**PROMPT A**. Print the Java permutations post word for word, everything from "import java.io.IOException;" down to "to 'max' values...".
**PROMPT B**. Continue writing the Java permutations post, starting right after its last line.

**TEXT PASSAGE**.

** Start **

This is a 'nice' problem, it ties in all the favourite educational problems, factorial, combinations, and permutations...

Here is working code that runs through the process.... I have commented it where I think necessary. I am doing this so that I have a record on here of what things are, and can refer back to it later, if needed.:

import java.io.IOException;
import java.nio.charset.StandardCharsets;
import java.nio.file.Files;
import java.nio.file.Paths;
import java.util.Arrays;
import java.util.Collection;
import java.util.Set;
import java.util.TreeSet;


public class Words {

    /**
     * Calculate all possible ways to permute data sets of up to 'max' values...
     * <p>
     * The result is a multi-dimensional array, with result[2] being the ways to
     * permute 2-sized data sets ([1,2],[2,1]), and result[3] the way to permute 3-sized sets:
     * ([1,2,3],[1,3,2],[2,3,1],[2,1,3],[3,1,2],[3,2,1]),
     * etc.
     * 
     * @param max the largest set to calculate permutations for.
     * @return the possible ways to permute sets of values up to max values in size
     */
    private static final int[][][] permutations(int max) {
        int[][][] ret = new int[max + 1][][];
        ret[0] = new int[0][];
        ret[1] = new int[1][1];
        for (int i = 2; i <= max; i++) {
            ret[i] = new int[factorial(i)][];
            int[] remaining = new int[i];
            for (int j = 0; j < i; j++) {
                remaining[j] = j;
            }
            permutationGen(i, ret[i], 0, new int[0], remaining);
        }
        return ret;
    }

    /**
     * calculate the factorial of a number.
     * The factorial is the number of permutations available for a given set of values.
     * @param n the number to calculate
     * @return the factorial (n!)
     */
    private static int factorial(int n) {
        int ret = n;
        while (--n > 1) {
            ret *= n;
        }
        return ret;
    }

    /**
     * Recursive function to calculate the permutations of a dataset of a specified size.

** End **

**SUPPLIED DATA**.

** Start **

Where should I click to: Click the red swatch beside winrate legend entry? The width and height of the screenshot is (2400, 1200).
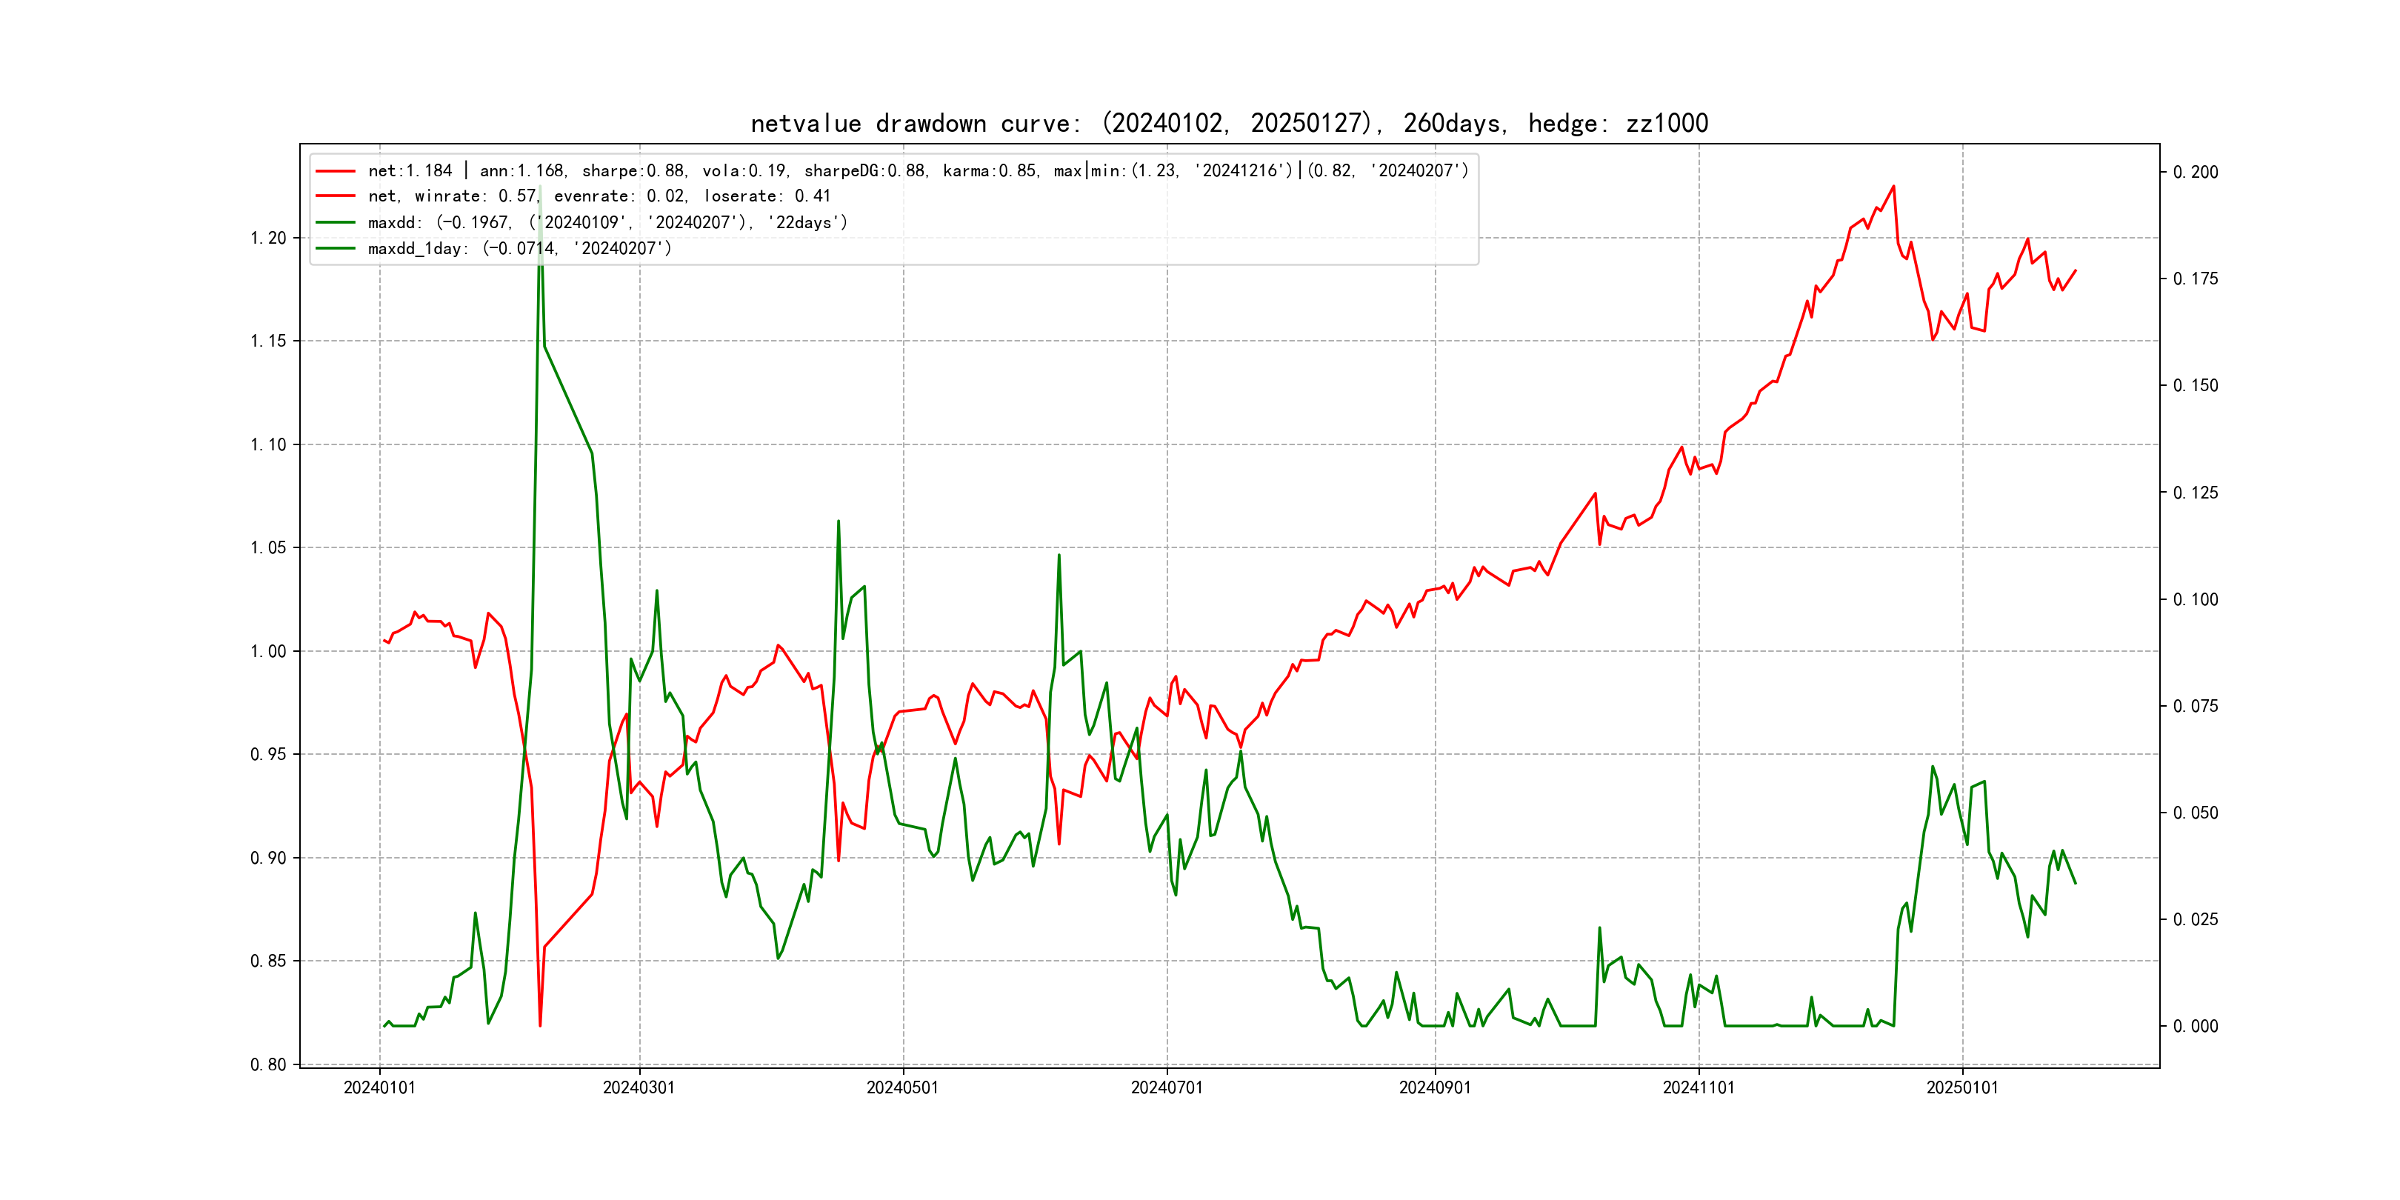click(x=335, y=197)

** End **
** Start **

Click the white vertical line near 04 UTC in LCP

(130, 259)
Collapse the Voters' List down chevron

** End **

**TASK RESULT A**.
import java.io.IOException;
import java.nio.charset.StandardCharsets;
import java.nio.file.Files;
import java.nio.file.Paths;
import java.util.Arrays;
import java.util.Collection;
import java.util.Set;
import java.util.TreeSet;


public class Words {

    /**
     * Calculate all possible ways to permute data sets of up to 'max' values...

**TASK RESULT B**.
     * @param size The number of elements to calculate the permutations for
     * @param store The place to store the permutations
     * @param nextstore the next location to save values in the store
     * @param used the positions that have been used in already in building the current permutations
     * @param remaining the remaining positions that need to be used.
     * @return the index of the next permutation to save
     */
    private static int permutationGen(final int size, final int[][] store, int nextstore, final int[] used, final int[] remaining) {

        if (used.length == size) {
            store[nextstore] = used;
            return nextstore + 1;
        }
        int [] nremain = Arrays.copyOfRange(remaining, 1, remaining.length);
        for (int r = 0; r < remaining.length; r++) {
            int [] nused = Arrays.copyOf(used, used.length + 1);
            if (r > 0) {
                nremain[r - 1] = remaining[r - 1];
            }
            nused[used.length] = remaining[r];
            nextstore = permutationGen(size, store, nextstore, nused, nremain);

        }
        return nextstore; 
    }

    /**
     * Recursive combination function. It determines all possible combinations for a set of data, and for
     * each combination it also then runs through all permutations.
     * With the permutations it checks to see whether the word created by that combination/permutation is
     * a real word, and if it is, it adds it to the anagrams solution set.
     * @param words the valid words
     * @param chars the actual characters we can use to anagram
     * @param charpos the position in the chars that we are currently processing
     * @param current the letters we currently have in our combination already.
     * @param currentlen the number of letters in current that are valid.
     * @param permutes the possible permutations for different-sized datasets.
     * @param anagrams where to store the valid words when we find them.
     */
    private static void checkCombinations(final String[] words, final char[] chars, final int charpos,
            final char[] current, final int currentlen, final int[][][] permutes, final Collection<String> anagrams) {

        if (currentlen >= current.length) {
            return;
        }

        for (int i = charpos; i < chars.length; i++) {
            current[currentlen] = chars[i];

            // This is th recursive function to calculate combinations.
            checkCombinations(words, chars, i + 1, current, currentlen + 1, permutes, anagrams);

            // for each combination, run through all the permutations.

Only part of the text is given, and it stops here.